A Simple Problem with Integers（树状数组，改段求段）

                               A Simple Problem with Integers

You have N integers, A1, A2, ... , AN. You need to deal with two kinds of operations. One type of operation is to add some given number to each number in a given interval. The other is to ask for the sum of numbers in a given interval.

Input

The first line contains two numbers N and Q. 1 ≤ N,Q ≤ 100000.
The second line contains N numbers, the initial values of A1, A2, ... , AN. -1000000000 ≤ Ai ≤ 1000000000.
Each of the next Q lines represents an operation.
"C a b c" means adding c to each of Aa, Aa+1, ... , Ab. -10000 ≤ c ≤ 10000.
"Q a b" means querying the sum of Aa, Aa+1, ... , Ab.

Output

You need to answer all Q commands in order.
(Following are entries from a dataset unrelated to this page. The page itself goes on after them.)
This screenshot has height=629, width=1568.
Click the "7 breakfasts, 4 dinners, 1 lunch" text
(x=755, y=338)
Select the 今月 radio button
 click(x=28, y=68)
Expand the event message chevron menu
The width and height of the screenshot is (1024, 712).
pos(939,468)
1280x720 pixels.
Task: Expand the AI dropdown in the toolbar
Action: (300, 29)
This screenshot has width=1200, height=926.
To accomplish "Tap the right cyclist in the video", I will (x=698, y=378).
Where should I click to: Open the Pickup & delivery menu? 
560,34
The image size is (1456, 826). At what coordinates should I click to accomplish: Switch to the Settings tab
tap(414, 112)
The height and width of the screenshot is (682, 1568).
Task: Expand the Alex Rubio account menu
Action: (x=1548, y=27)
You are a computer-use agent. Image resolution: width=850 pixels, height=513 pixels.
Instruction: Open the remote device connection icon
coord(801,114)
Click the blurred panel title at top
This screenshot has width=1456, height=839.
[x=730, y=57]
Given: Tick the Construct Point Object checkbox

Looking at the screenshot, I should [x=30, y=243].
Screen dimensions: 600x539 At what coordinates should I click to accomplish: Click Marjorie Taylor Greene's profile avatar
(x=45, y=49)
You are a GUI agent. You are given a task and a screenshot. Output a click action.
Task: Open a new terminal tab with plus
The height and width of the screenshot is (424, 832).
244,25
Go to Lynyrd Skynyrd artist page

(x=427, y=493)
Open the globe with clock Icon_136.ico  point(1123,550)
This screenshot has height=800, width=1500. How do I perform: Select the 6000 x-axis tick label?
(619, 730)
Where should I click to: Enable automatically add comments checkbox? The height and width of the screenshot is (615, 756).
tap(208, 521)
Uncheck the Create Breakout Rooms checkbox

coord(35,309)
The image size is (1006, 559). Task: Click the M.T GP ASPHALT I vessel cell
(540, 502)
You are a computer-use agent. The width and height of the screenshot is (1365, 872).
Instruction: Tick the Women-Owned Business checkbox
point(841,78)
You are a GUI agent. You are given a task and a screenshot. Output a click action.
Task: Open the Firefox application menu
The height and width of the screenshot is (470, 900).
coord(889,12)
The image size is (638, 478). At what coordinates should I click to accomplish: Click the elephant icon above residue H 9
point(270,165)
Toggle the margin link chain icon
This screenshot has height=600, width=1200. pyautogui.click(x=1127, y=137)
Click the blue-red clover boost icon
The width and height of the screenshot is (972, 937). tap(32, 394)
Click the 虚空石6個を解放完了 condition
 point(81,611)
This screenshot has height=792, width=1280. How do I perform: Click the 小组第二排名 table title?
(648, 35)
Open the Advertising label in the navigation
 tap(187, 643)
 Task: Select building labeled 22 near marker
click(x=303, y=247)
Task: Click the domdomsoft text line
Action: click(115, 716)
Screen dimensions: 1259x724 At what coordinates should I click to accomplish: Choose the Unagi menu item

One answer in a line.

Sample Input

10 5
1 2 3 4 5 6 7 8 9 10
Q 4 4
Q 1 10
Q 2 4
C 3 6 3
Q 2 4

Sample Output

4
55
9
15

#include<iostream>
#include<cstdio>
#include<cstring>
using namespace std;
const int MAXL=100000;
typedef long long int LL;
LL b[MAXL+50],c[MAXL+50];
LL sum[MAXL+50];
int a[MAXL+50];
int n,m;
int lowbit(int k)
{
    return k&-k;
}
void update(LL a[],int i,int value)
{
    while(i<=n)
    {
        a[i]+=value;
        i+=lowbit(i);
    }
}
LL getsum(LL a[],int i)
{
    LL ans=0;
    while(i>0)
    {
        ans+=a[i];
        i-=lowbit(i);
    }
    return ans;
}
int main()
{
    memset(b,0,sizeof(b));
    memset(c,0,sizeof(c));
    memset(sum,0,sizeof(sum));
    scanf("%d%d",&n,&m);
    for(int i=1; i<=n; i++)
        scanf("%d",a+i);
    for(int i=1;i<=n;i++)
        sum[i]=sum[i-1]+a[i];
    int x,y,value;
    char ch;
    int T=m;
    while(T--)
    {
        getchar();
        scanf("%c",&ch);
        if(ch=='C')
        {
            scanf("%d%d%d",&x,&y,&value);
            update(b,x,value);
            update(b,y+1,-value);
            update(c,x,value*x);
            update(c,y+1,-value*(y+1));
        }
        else if(ch=='Q')
        {
            scanf("%d %d",&x,&y);
            LL ans=0;
            ans=sum[y]-sum[x-1];
            ans+=(y+1)*getsum(b,y)-getsum(c,y);
            ans-=(x*getsum(b,x-1))-getsum(c,x-1);
            cout<<ans<<endl;
        }

    }
}

#include<iostream>
#include<cstring>
#include<cstdio>
#include<algorithm>
#define N 100005
using namespace std;
typedef long long LL;
LL A[N], B[N], C[N];
int n, m;
void addB(int x, int k) //B[i]表示被1...i整体一共加了多少的总和
{
    for(int i=x; i<=n; i+=i&(-i))
        B[i]+=x*k;
}
void addC(int x, int k) //1....x节点的每个节点的增量
{
    for(int i=x; i>0; i-=i&(-i))
        C[i]+=k;
}
LL sumB(int x)
{
    LL s=0;
    for(int i=x; i>0; i-=i&(-i))
        s+=B[i];
    return s;
}
LL sumC(int x) //x节点总共的增量
{
    LL s=0;
    for(int i=x; i<=n; i+=i&(-i))
        s+=C[i];
    return s;
}
LL sum(int x)
{
    if(x==0)
        return 0;
    else
        return sumC(x)*x + sumB(x-1);
}
void update(int a, int b, int c)
{
    addB(b, c);
    addC(b, c);
    if(a-1>0)
    {
        addB(a-1, -c);
        addC(a-1, -c);
    }
}

int main()
{
    int m;
    while(scanf("%d %d", &n,&m)!=EOF)
    {
        for(int i=1; i<=n; ++i)
        {
            scanf("%lld", &A[i]);
            A[i]+=A[i-1];
        }
        int a, b, c;
        char u[2];
        while(m--)
        {
            scanf("%s ",u);
            if(u[0]=='Q')
            {
                scanf("%d%d", &a, &b);
                printf("%lld\n", A[b]-A[a-1]+sum(b)-sum(a-1));  //输出区间a到b的和

            }
            else
            {
                 scanf("%d%d%d", &a, &b, &c);
                 update(a, b, c);       //区间a到b加c
            }
        }
    }
    return 0;
}